Now that it’s 2015 many women will be hitting the gym to start the journey of reaching their fitness and health related goals. How many of you are saying in your head the following:
- “I don’t want to get big and bulky.”
- “I just want toned muscles.”
- “I don’t want to lift ‘heavy’ weights.”
In a previous two part post series by Brent Hartman, he touched on three important reasons females should weight train and helped further expel the myth that when women lift weights they will become “big and bulky” like their male counterparts. If you would like to catch up on the conversation you can read Part 1 and Part 2.

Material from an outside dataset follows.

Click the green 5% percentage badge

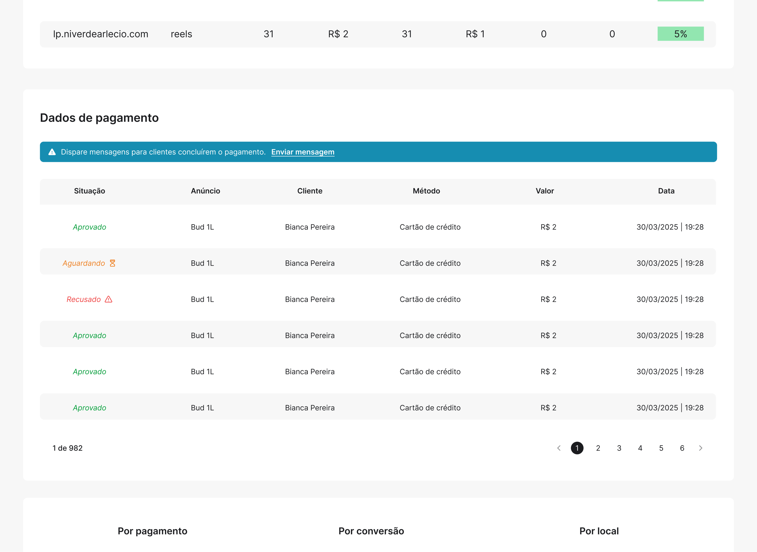point(680,34)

In this third edition of “Women and Resistance Training“, I would like to add another viewpoint to this discussion – from the viewpoint of rehabilitation.
Women and Resistance Training: Part 3
Having worked in both outpatient and long-term care rehab centers, I have seen firsthand the results of what a lack of weight bearing exercises can do to the female body.
What are you at a higher risk of?
Females, (especially those who are post-menopausal) are at a high risk for developing Osteoporosis – a disease that weakens bones over time as a result of progressive loss of bone density (Think of an osteoporotic bone looking like Swiss cheese versus a healthy bone which looks like American cheese). This weakening of bones increases the susceptibility of fractures and decrements in posture.
Common injuries include:
- Stress fractures
- Compression fractures
- Hip fractures
- Wrist fractures
Why should you care about Osteoporosis?
You SHOULD care because fractures in the fifth, sixth, seventh decade and later in life can have a significant negative impact on quality of life.
One understated but hugely important benefit of resistance training for females is an increase in bone mineral density (BMD) and reduced risk for a life-altering fracture.
How does this happen?
When a muscle moves against resistance, particularly in a weight-bearing fashion, it causes stress on the tendon which stresses the bone that tendon is attached to. Bones respond to mechanical loading (resistance) and stress from tendons (muscle contraction) by increasing their calcium content and density or by slowing the rate at which they are being broken down. In other words, your bones get stronger too!
How much is enough?
Ideally, a resistance program should be performed 3-4 times per week for about 30 to upwards of 60 minutes.
What kinds of exercises are best?
Earlier I mentioned “weight-bearing” exercise – this is any type of exercise where your weight is being borne through your extremities, think squatting, lunging, pushing up, lifting overhead, etc. Additionally, working the major muscle groups of the body using a variety of resistances (weights, bands, body weight, etc.) will prove beneficial.
What intensity or what amount of resistance is best?
This is where I’ll refer you to the experts. An exercise physiologist, certified personal trainer or physical therapist can help you best formulate a resistance program that is both appropriate in kinds of exercises and using an optimal amount of resistance to provide increases in strength but without being too burdensome that exercise technique would be compromised. Especially for those that have been diagnosed with Osteopenia or Osteoporosis, meeting with a certified or licensed health/exercise professional will ensure that you’re doing the right program to get the desired results in a safe, effective manner.
Now, all of you ladies have yet another reason to lift weights. Exercise does not take the place of prescribed treatments, however it is the most cost effective form of osteoporosis prevention, when done safely under medical supervision. Remember that the most effective exercise program is one that combines resistance training with cardiovascular training.
Pescatello, Linda S. ACSM’s guidelines for exercise testing and prescription. 9th ed. Philadelphia: Wolters Kluwer/Lippincott Williams & Wilkins Health, 2014. Print.
“Exercising for Bone Health.” American Orthopaedic Society for Sports Medicine. (2008): www.sportsmed.org. Web. 19 Oct. 2014.